[Stored items]
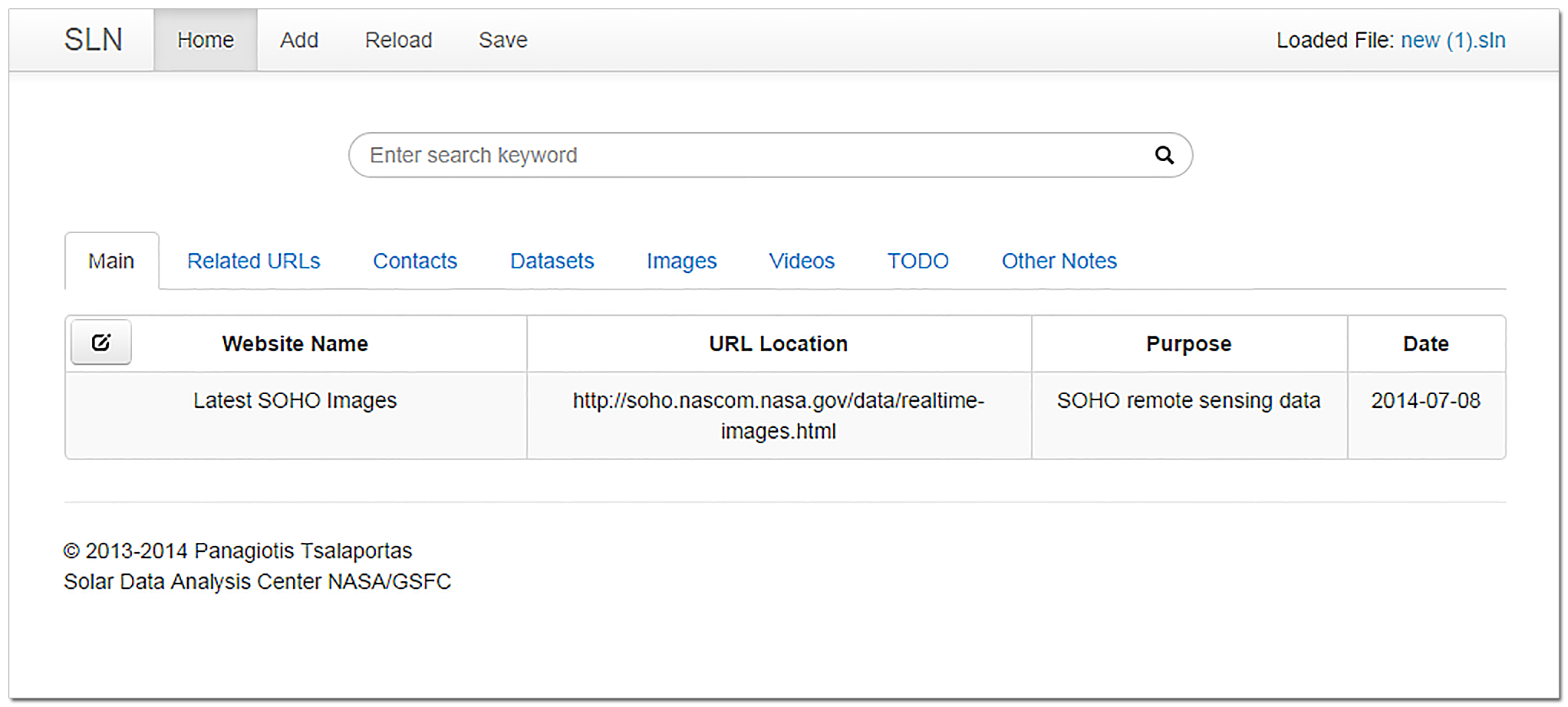1568x707 pixels.
Task: Click the edit table pencil icon
Action: 101,343
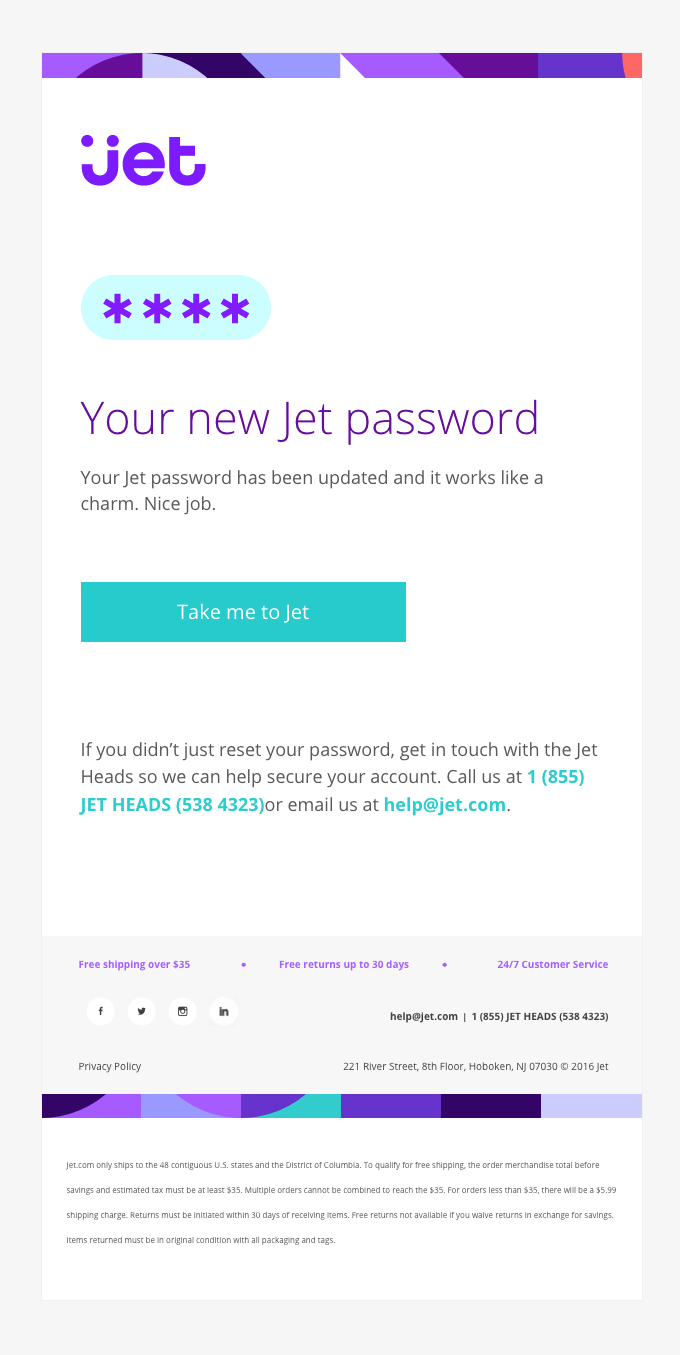This screenshot has height=1355, width=680.
Task: Click the password updated confirmation paragraph
Action: 312,491
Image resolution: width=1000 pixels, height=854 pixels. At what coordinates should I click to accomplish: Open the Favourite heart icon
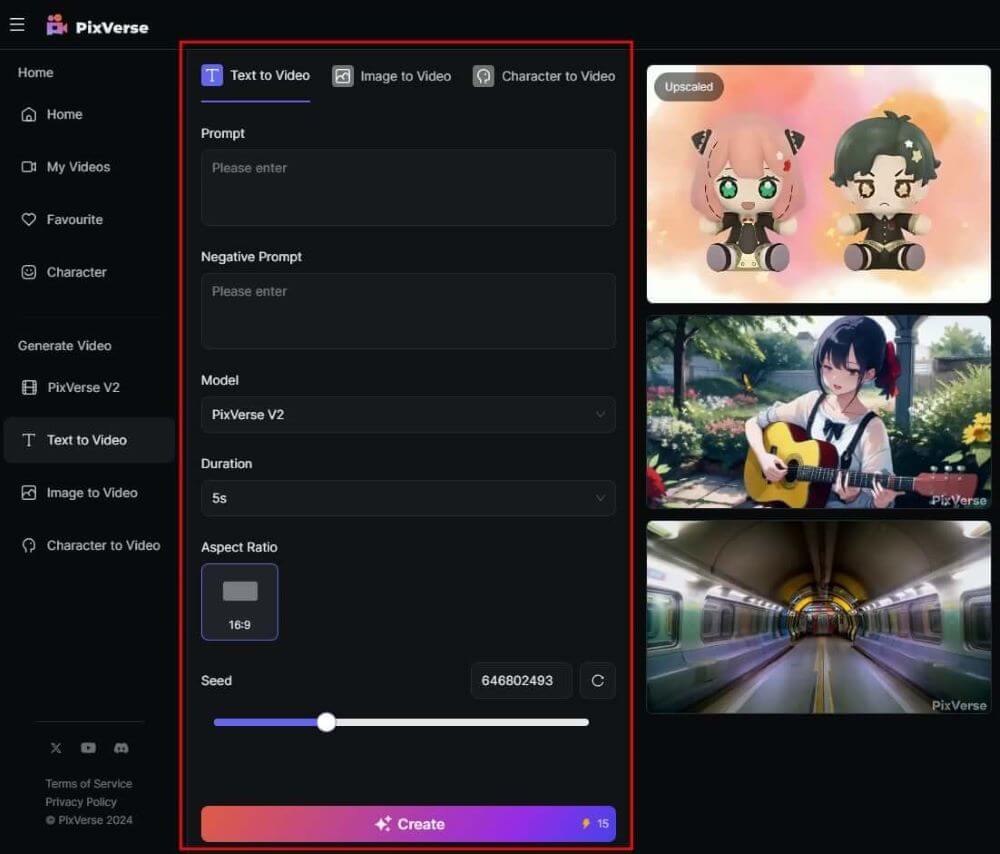[x=30, y=219]
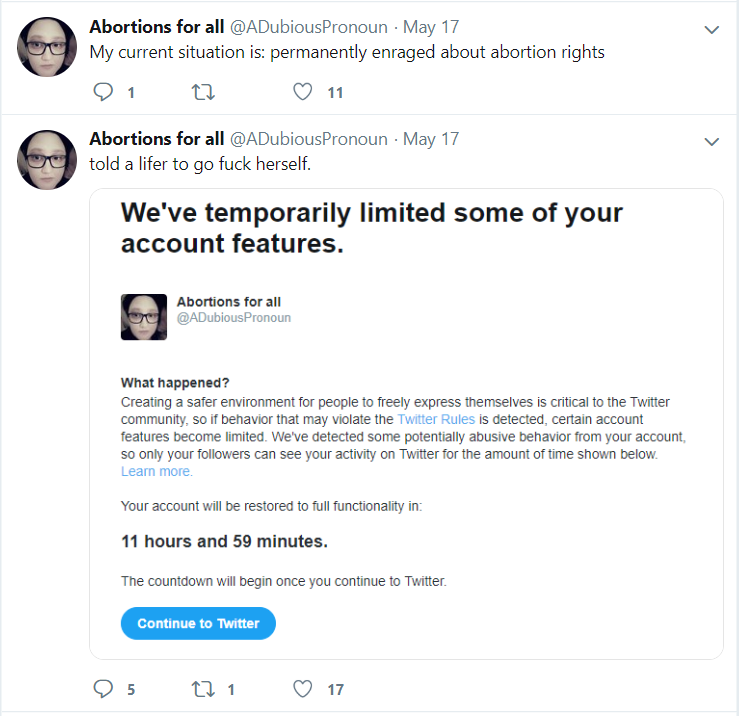Reply to the 'told a lifer' tweet
This screenshot has height=716, width=739.
click(103, 689)

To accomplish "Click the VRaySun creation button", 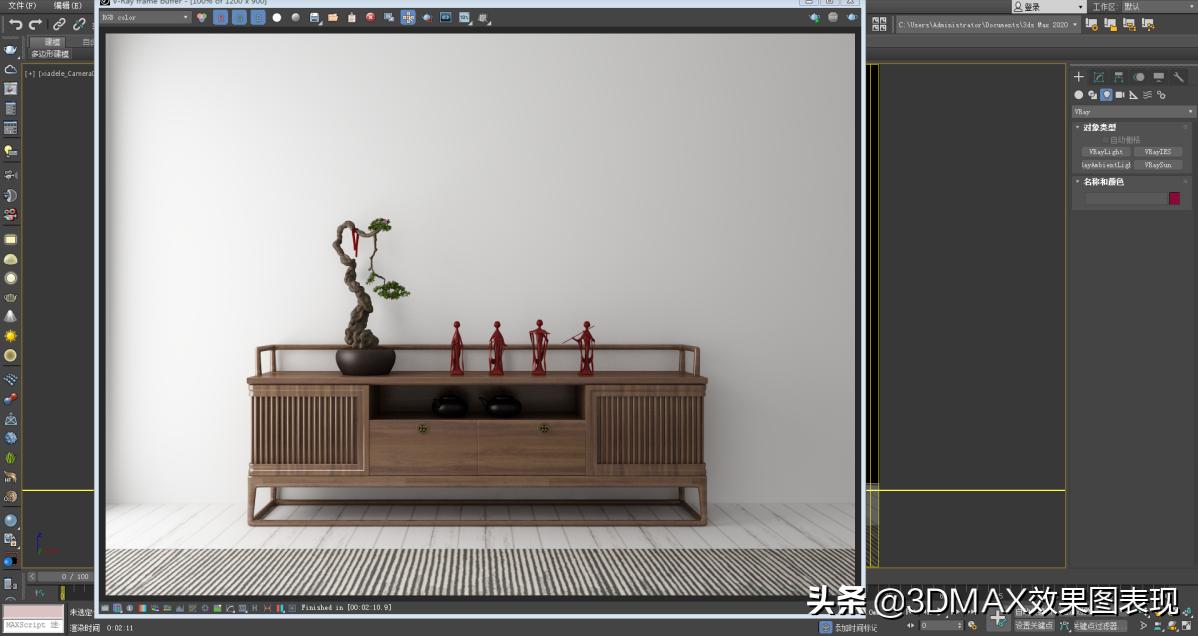I will click(1158, 165).
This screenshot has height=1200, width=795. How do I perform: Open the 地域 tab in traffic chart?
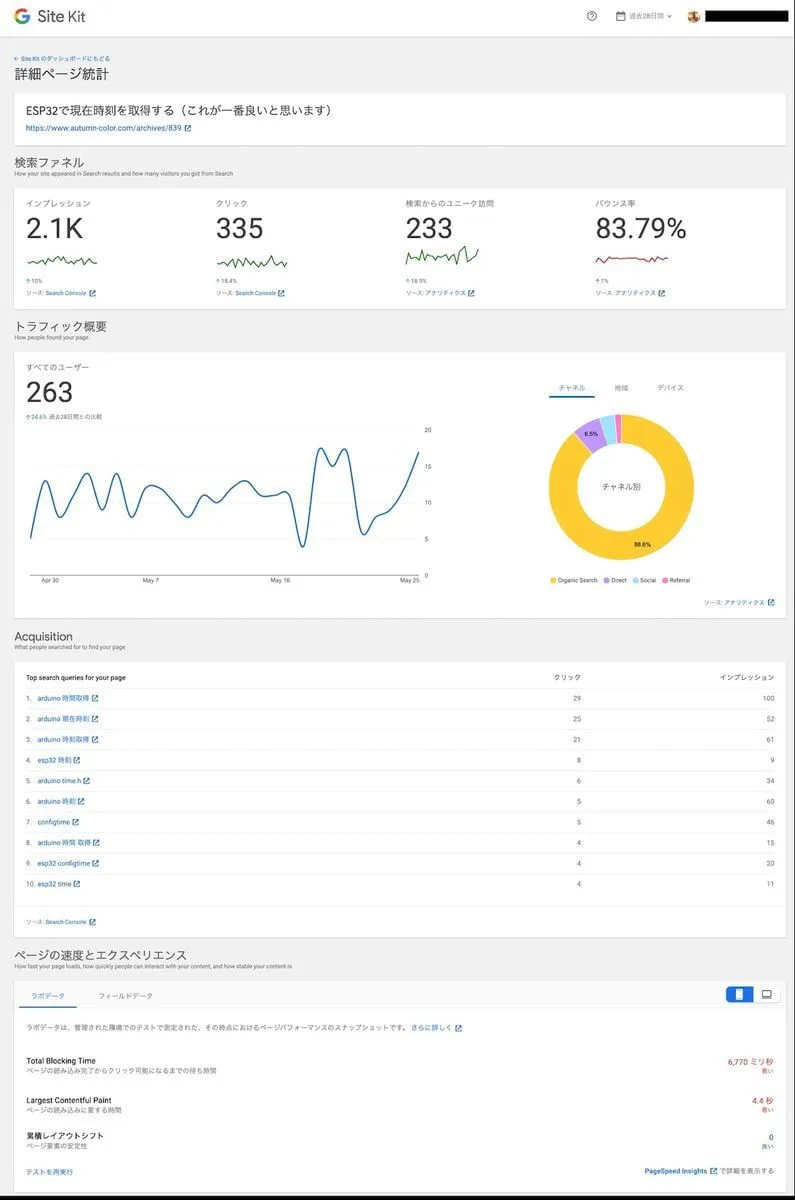[x=621, y=388]
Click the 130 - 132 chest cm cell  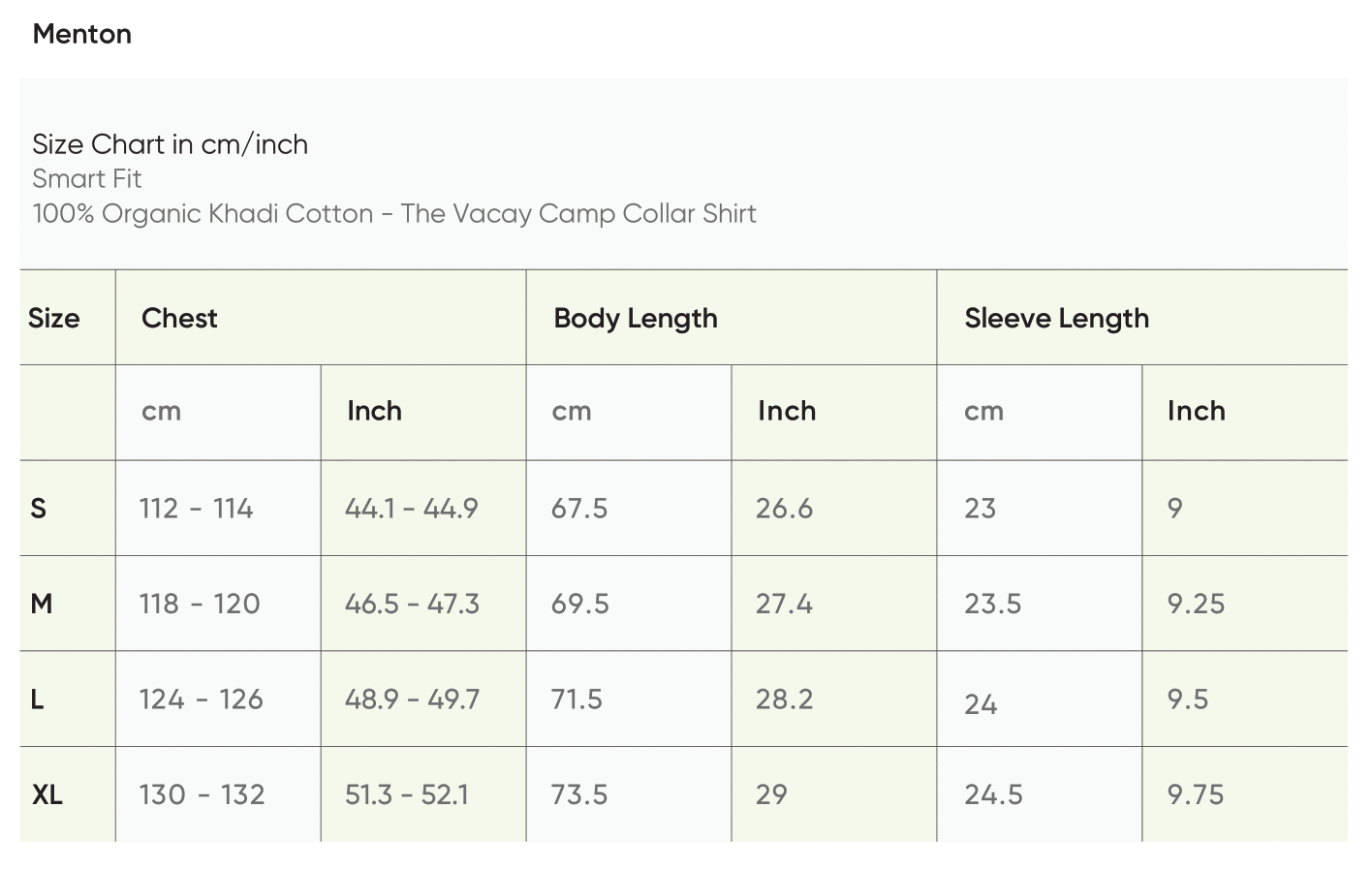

- **What the exercise asks**
Leave out every picture, and repeat word for word only the lines from the one holding "This screenshot has height=1200, width=795." through the end of the entries above, both ends included.

- **Answer**
This screenshot has height=1200, width=795. How do I perform: Open the 地域 tab in traffic chart?
[x=621, y=388]
Click the 130 - 132 chest cm cell  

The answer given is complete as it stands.